Corpus evidence. A 43-wheel scan (popular C-extension packages, two releases each) found this on every package that vendors a stack — 42 phantom removed+added pairs in total:
| Wheel | Phantom-paired vendored libs | What is lost |
|---|---|---|
| Pillow 9.5 → 11.0 | 15 | libjpeg 62.3→62.4, libpng16 16.39→16.44, freetype, harfbuzz, tiff, webp, lcms2, lzma 5.4→5.6, … (the whole stack) |
| opencv-python 4.8 → 4.10 | 14 | ffmpeg (avcodec/format/swscale), Qt5 5.15.0→5.15.13, openssl 1.1, libvpx 8→9 |
| psycopg2-binary 2.9.7 → 2.9.10 | 5 | libpq 5.15→5.16, openssl, openldap |
| pyzmq 25.1 → 26.2 | 2 | libsodium SONAME 23→26, libzmq |
| numpy / shapely / h5py | 2 each | libgfortran/libquadmath, libgeos, libhdf5 |
This is not only noise: it also causes false negatives. pyzmq bundles
libsodium with a SONAME bump 23.3.0 → 26.1.0 — a real ABI break of the
vendored dependency — which abicheck currently hides as "removed + added"
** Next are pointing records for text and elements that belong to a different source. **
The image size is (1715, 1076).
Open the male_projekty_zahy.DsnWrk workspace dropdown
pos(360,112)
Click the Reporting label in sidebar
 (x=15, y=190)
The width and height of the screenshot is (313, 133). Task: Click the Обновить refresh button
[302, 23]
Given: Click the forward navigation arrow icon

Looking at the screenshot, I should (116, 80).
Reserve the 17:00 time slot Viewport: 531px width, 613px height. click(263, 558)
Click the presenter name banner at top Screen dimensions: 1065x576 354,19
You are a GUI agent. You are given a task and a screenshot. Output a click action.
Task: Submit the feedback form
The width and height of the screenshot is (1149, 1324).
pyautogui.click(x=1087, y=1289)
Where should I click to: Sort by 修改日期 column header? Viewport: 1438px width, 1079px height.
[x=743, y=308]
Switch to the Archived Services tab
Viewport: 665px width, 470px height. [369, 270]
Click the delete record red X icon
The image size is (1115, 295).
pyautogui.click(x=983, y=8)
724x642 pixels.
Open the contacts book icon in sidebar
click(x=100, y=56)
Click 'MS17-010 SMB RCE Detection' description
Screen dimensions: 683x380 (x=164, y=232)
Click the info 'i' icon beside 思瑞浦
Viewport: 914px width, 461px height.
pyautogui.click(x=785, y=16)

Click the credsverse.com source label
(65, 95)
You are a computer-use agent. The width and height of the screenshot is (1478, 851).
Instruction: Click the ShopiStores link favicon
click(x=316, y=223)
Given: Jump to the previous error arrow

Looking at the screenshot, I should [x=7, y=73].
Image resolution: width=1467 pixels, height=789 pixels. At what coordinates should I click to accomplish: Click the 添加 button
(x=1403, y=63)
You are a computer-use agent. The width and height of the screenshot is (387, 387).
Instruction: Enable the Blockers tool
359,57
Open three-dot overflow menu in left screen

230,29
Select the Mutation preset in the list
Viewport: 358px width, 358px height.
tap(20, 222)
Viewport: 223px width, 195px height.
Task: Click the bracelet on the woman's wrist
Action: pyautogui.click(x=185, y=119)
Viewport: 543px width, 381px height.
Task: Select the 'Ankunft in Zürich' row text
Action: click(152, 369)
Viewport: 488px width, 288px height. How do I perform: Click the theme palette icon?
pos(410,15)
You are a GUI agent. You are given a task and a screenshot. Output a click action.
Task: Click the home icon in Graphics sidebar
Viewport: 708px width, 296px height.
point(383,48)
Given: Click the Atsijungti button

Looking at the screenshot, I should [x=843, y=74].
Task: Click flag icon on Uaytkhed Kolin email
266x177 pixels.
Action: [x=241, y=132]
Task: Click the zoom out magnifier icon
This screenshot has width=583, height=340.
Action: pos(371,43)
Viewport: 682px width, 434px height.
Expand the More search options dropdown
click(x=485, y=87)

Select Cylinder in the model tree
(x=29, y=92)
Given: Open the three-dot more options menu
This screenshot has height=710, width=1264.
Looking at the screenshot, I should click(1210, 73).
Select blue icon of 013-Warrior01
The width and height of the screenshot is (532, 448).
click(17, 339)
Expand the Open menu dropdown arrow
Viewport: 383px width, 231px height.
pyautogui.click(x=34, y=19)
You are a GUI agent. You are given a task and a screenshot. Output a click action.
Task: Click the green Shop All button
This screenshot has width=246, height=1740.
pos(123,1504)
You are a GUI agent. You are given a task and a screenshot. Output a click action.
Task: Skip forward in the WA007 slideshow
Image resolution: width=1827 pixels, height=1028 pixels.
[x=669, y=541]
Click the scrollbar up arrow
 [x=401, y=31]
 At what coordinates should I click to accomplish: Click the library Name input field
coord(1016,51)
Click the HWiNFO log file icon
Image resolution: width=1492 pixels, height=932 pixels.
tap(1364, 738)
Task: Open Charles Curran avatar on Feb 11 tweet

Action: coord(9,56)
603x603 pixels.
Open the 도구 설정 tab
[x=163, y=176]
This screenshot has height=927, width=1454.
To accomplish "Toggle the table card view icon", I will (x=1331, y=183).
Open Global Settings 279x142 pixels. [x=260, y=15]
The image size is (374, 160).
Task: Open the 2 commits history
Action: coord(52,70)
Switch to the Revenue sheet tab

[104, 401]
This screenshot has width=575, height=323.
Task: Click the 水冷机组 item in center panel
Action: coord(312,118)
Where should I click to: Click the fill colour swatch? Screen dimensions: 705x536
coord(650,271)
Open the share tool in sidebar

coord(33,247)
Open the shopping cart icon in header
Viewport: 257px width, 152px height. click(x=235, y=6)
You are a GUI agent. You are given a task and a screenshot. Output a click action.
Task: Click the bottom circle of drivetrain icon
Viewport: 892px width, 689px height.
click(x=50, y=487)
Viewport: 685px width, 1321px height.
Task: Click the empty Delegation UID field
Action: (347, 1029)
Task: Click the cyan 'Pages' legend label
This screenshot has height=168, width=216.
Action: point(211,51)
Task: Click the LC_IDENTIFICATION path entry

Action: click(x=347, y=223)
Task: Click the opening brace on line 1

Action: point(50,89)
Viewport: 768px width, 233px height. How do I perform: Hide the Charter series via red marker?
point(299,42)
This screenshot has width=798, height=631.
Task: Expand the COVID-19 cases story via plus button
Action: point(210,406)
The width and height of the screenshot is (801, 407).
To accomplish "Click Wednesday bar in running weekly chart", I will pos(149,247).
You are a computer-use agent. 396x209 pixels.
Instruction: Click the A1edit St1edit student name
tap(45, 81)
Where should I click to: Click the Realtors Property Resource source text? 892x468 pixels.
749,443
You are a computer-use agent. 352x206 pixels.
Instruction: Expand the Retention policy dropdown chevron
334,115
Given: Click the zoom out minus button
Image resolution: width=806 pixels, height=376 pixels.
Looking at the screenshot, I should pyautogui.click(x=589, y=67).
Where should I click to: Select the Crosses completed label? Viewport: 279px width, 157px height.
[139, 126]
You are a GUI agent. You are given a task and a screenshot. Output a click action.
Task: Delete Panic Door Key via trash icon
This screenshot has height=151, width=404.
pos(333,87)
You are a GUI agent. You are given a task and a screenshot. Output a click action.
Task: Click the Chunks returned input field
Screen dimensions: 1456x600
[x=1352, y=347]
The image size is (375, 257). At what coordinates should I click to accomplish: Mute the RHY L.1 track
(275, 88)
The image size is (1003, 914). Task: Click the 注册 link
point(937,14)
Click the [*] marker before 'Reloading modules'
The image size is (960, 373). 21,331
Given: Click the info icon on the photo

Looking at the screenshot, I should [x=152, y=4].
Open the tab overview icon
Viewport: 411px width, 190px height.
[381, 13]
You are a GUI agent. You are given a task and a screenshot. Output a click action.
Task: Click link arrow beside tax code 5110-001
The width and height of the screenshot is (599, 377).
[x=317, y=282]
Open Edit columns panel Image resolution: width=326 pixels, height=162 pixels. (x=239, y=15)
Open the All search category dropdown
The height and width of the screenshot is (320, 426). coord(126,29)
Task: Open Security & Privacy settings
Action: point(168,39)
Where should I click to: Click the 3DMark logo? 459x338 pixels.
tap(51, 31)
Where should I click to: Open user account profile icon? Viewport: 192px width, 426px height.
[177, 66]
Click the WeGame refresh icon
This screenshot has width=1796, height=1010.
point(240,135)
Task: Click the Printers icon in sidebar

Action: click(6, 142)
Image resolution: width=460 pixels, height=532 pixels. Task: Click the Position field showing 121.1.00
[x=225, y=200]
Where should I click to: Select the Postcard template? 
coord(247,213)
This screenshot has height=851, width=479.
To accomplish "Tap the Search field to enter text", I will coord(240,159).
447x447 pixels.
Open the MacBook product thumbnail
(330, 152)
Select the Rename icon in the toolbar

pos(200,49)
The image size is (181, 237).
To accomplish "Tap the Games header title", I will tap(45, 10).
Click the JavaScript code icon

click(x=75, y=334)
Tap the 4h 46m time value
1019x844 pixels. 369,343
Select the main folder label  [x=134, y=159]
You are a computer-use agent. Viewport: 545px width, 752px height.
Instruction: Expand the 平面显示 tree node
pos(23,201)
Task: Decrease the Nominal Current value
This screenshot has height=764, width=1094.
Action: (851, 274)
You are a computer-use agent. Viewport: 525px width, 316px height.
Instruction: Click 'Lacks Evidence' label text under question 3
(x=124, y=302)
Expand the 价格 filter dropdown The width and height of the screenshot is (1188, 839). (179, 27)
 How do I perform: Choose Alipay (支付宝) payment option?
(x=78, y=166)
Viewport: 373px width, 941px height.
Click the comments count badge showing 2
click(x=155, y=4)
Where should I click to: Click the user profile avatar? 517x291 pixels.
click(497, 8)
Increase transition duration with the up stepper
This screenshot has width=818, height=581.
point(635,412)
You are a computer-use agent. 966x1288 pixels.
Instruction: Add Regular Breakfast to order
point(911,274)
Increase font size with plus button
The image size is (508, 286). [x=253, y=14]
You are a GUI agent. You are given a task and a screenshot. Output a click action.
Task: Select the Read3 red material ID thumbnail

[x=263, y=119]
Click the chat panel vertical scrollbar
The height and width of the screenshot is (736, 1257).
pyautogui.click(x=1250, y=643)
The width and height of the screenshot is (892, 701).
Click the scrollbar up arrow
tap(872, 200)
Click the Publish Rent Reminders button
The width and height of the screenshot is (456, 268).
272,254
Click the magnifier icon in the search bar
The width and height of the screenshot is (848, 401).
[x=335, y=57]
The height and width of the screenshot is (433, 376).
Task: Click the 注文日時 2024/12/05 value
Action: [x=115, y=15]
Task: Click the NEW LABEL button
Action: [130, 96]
instead of flagging. Pairing by unhashed stem and then diffing per dependency
(below) surfaces it as the real signal.
Goal & acceptance criteria¶
- [ ]
compare-releasepairslib<name>-<hashA>.so.<ver>withlib<name>-<hashB>.so.<ver>across two wheels, computing a per-dependency verdict instead of removed/added noise. - [ ] Pairing is driven by the unhashed soname stem (e.g.
libpng16.so.16), derived by stripping the auditwheel/delocate suffix-[0-9a-f]{6,16}from both the filename and the ELF/Mach-OSONAME/install-name. - [ ] A genuinely removed/added vendored lib is still reported as such.
- [ ] A paired vendored lib whose
SONAMEmajor bumps (e.g. the pyzmqlibsodium23 → 26case) is reported as a real break, not absorbed by the normalization — this is the regression-test anchor. - [ ] A two-wheel fixture proves the bundled stack is diffed.
Design¶
- A normalizer
strip_vendor_hash(name) -> stemapplied to both filename and soname before the existingcompare-releasematching pass. - Restrict the strip to the auditwheel/delocate shape (a
-<hex>segment immediately before.so/.dylibor the version suffix) so ordinary hyphenated library names are untouched. - Match on the normalized stem; fall back to today's behaviour when no hash suffix is present.
Files & surfaces¶
abicheck/cli_compare_release.py(matching pass), a small helper inabicheck/binary_utils.pyorabicheck/package.py.
Tests¶
- Unit:
strip_vendor_hashon auditwheel/delocate names and on names that must not be stripped (e.g.libwebpdemux,libbrotlicommon). - Workflow: two synthetic wheels with hashed vendored libs → paired verdicts.
Out of scope¶
Non-hash vendoring schemes; cross-platform bundle analysis (tracked under G1).